10 Data selection device 11 Feature extractor generator 12 Sampling processing unit 100 Drive device 101 Recording medium 102 Auxiliary storage device 103 Memory device 104 CPU
105 Interface device B bus

Claims

A data selection method for selecting a target to be labeled from the second set of data based on a set of first labeled data and a set of unlabeled second data. And
A classification procedure for classifying data belonging to the first set of data and data belonging to the second set of data into clusters having at least one more cluster than the label type.
A selection procedure for selecting the second data to be labeled from the clusters that do not include the first data among the clusters.
The data selection method that the computer performs.
A generation procedure for generating a feature extractor using unsupervised feature expression learning based on the first set of data and the second set of data.
An acquisition procedure for acquiring feature information using the feature extractor for each of the first data and the second data, and an acquisition procedure.
Is executed by the computer
The classification procedure classifies the first set of data and the second set of data into clusters based on the feature information.
The data selection method according to claim 1, wherein the data is selected.
In the selection procedure, the second data to be labeled is selected from the clusters in which the variance of the feature information is relatively small.
The data selection method according to claim 2, wherein the data is selected.
In the selection procedure, in a cluster that does not include the first data, the second data related to the feature information having the minimum distance from the center of the cluster is selected.
The data selection method according to claim 2 or 3, wherein the data is selected.
A data selection device that selects a target to be labeled from the second set of data based on a set of first labeled data and a second set of unlabeled data. And
A classification unit that classifies data belonging to the first data set and data belonging to the second data set into clusters having at least one more cluster than the label type.
A selection unit that selects the second data to be labeled from the clusters that do not include the first data among the clusters.

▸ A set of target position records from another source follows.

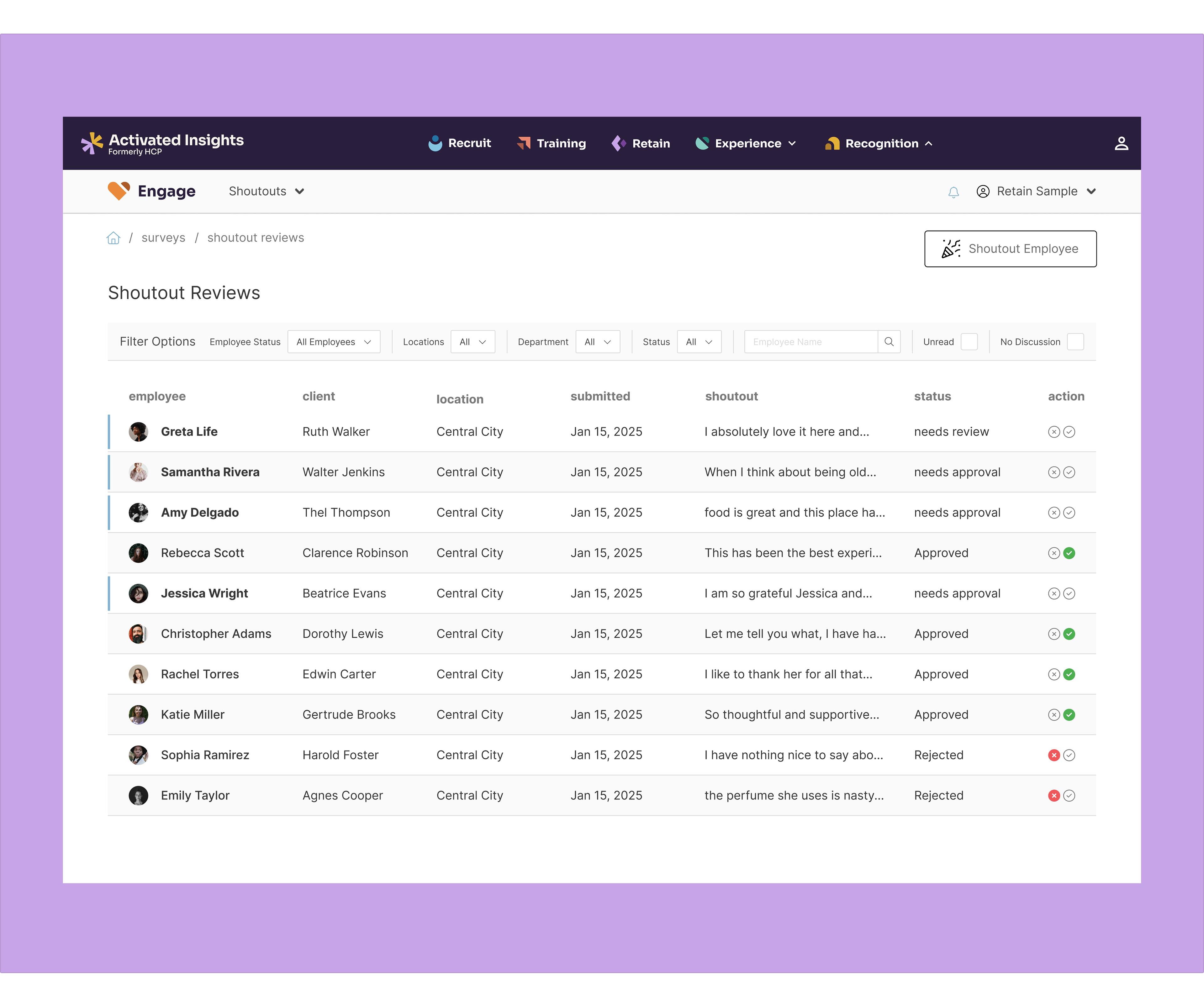Reject Samantha Rivera's shoutout with X icon
This screenshot has height=1006, width=1204.
[1054, 472]
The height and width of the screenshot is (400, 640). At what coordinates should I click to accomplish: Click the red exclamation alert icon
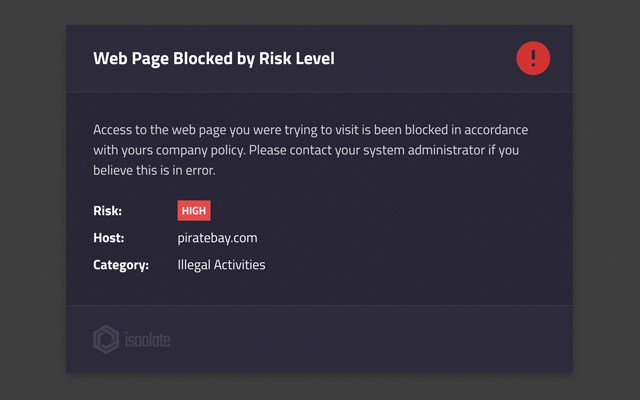coord(533,58)
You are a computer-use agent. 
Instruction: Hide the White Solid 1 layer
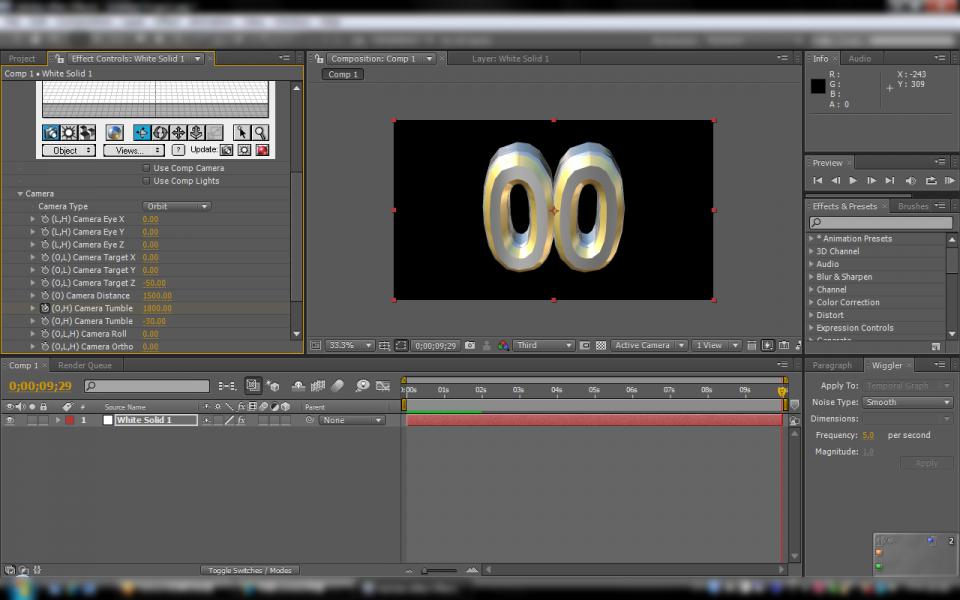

A data selection device that the computer runs.
The data selection device is
A generator that generates a feature extractor using unsupervised feature expression learning based on the first set of data and the second set of data.
An acquisition unit that acquires feature information using the feature extractor for each of the first data and the second data.
Have,
The classification unit classifies the first set of data and the second set of data into clusters based on the feature information.
5. The data selection device according to claim 5.
The selection unit selects the second data to be labeled from a cluster having a relatively small variance of the feature information.
6. The data selection device according to claim 6.
A program characterized in that a computer executes the data selection method according to any one of claims 1 to 4.